Delivered by Cyntia Genolet, Manager, Regulatory and Health Policy
Progress toward health improvement will not be achievable without a consistent and constant fight against falsified medicines. Falsified medicines deliberately and deceitfully attempt to pass themselves off as genuine approved medicines. They represent a serious threat to patients, and undermine the full spectrum of legitimate medicines both patented and generic medicines, and exist in all therapeutic areas.
Falsified medicines are a public health threat which knows no border. They are sold in the streets and open markets but also penetrate the legitimate supply chain and less regulated markets like Internet. No country is immune to this danger.
Addressing falsified medicines requires general education and knowledge. As a partner in global health, IFPMA plays its part, in particular as a member of Fight the Fakes, a campaign of over 30 leading public health organizations that coordinate their efforts to speak up against falsified medicines.
Initiatives to fight this scourge are increasing, but success will be achieved only through collective action building on each actor’s expertise and strength.

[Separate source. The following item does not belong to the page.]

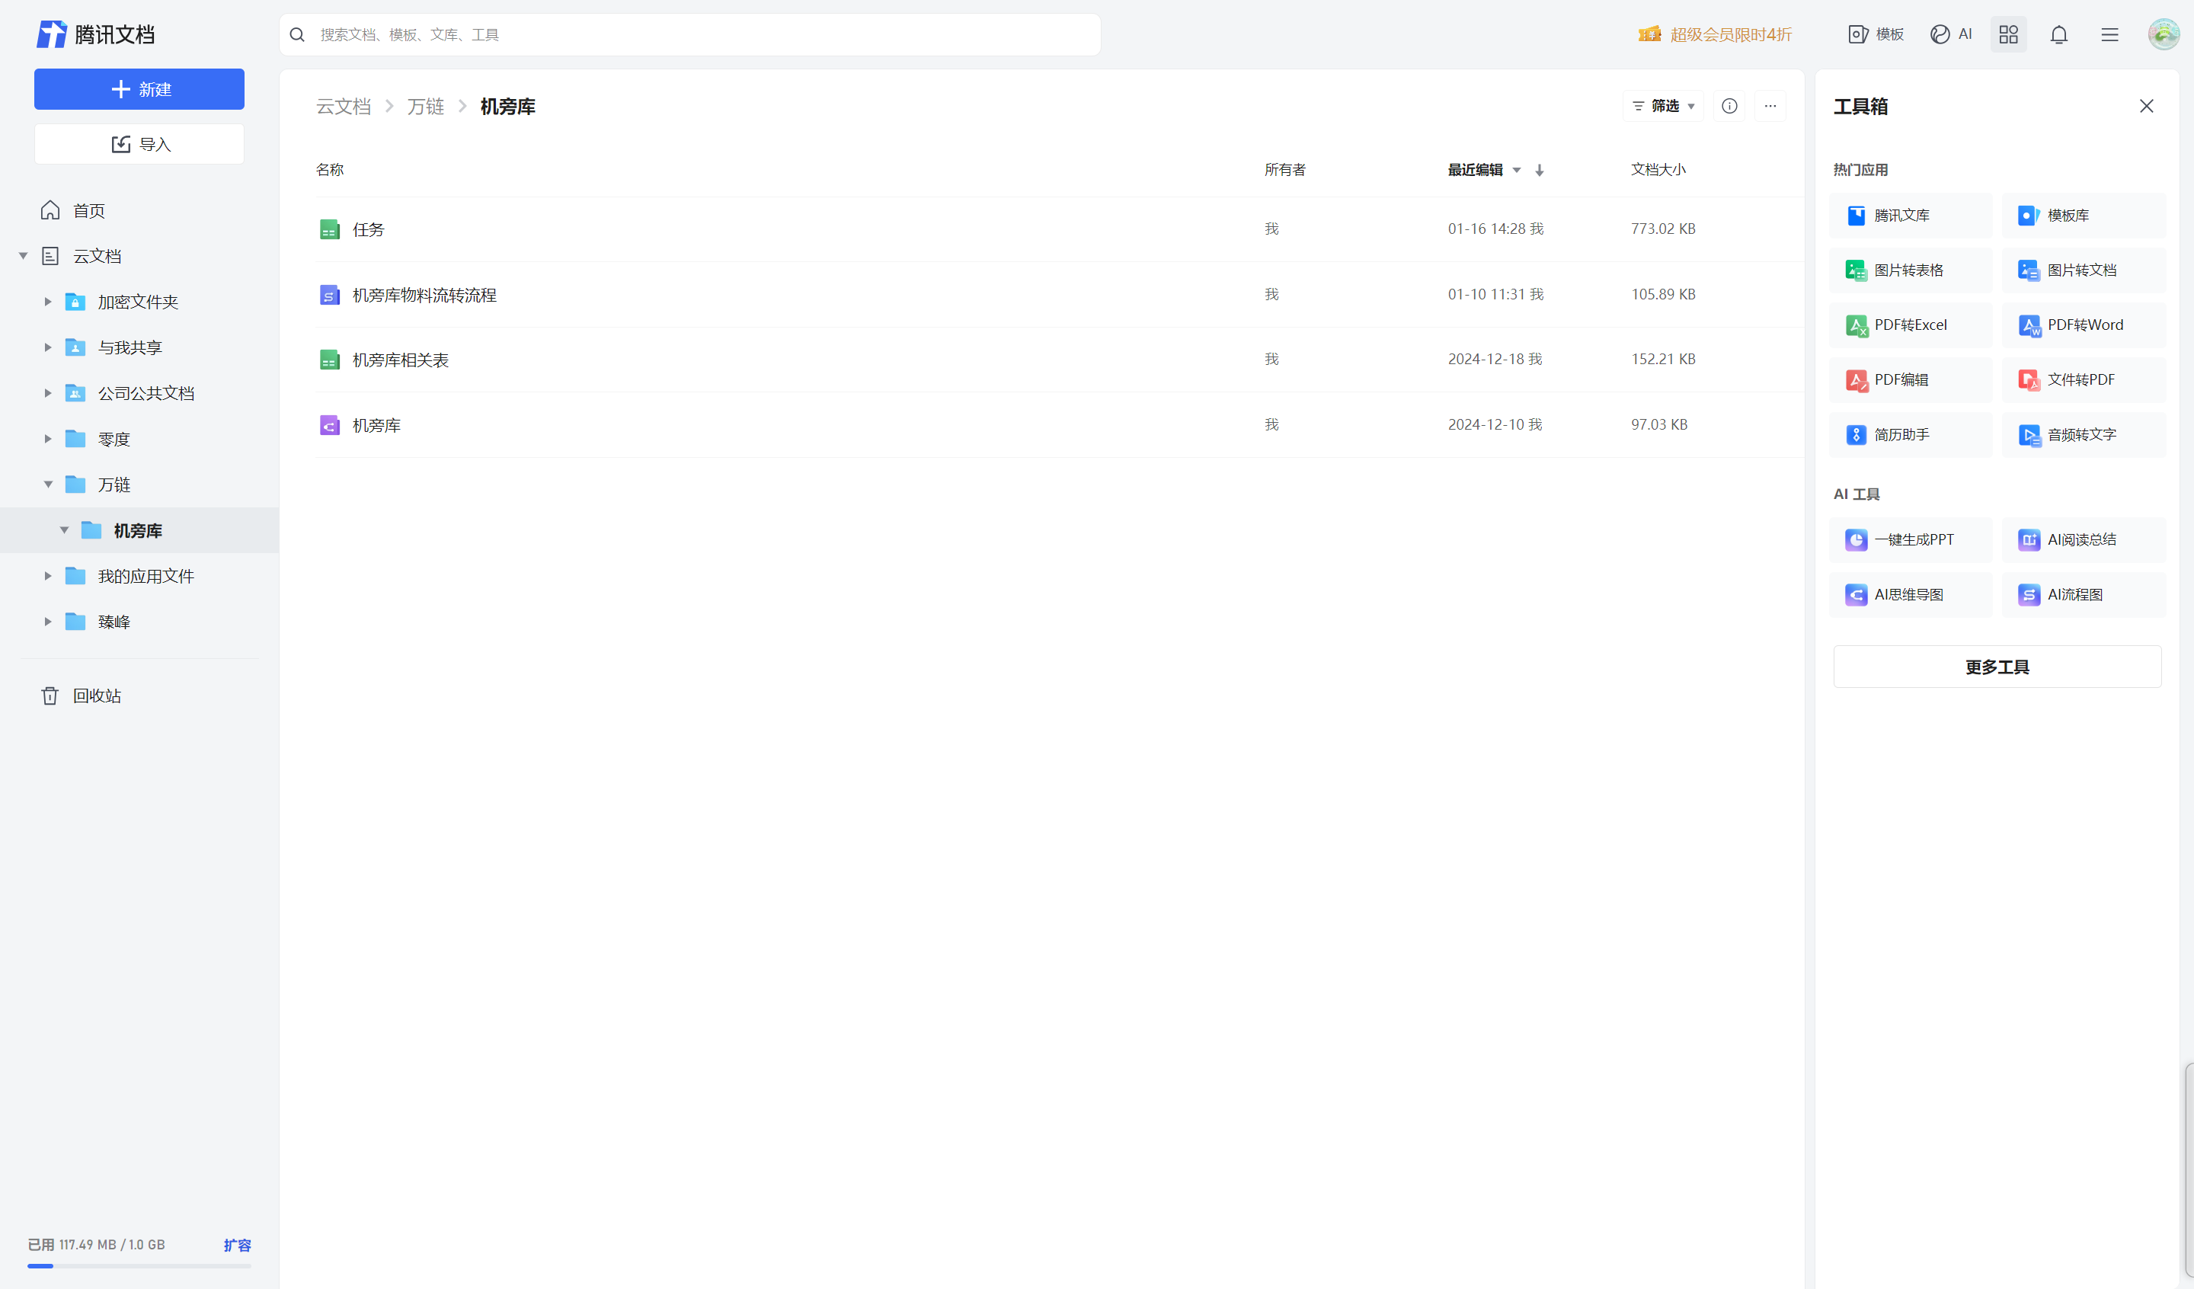Click the toolbox grid icon in header
The width and height of the screenshot is (2194, 1289).
click(x=2008, y=35)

The lack of a globally approved definition is a key reason hindering strong coordinated action. IFPMA therefore welcomes the consensus found by the WHO mechanism members in accepting the use of the term “falsified” for the purposes of the work within the Member State mechanism. Reaching this consensus is an important step forward.
This agreement is in line with IFPMA’s position: as stated in our Ten Principles, patents have nothing to do with falsified medicines. Efforts to tackle falsified versions of genuine approved medicines must not be confused with patent infringement disputes.
As the leader on global health matters, the WHO has a key role to play in the fight against falsified medicines. IFPMA believes that the WHO global coordination role among international organizations is necessary to ensure that all aspects of this problem are adequately addressed.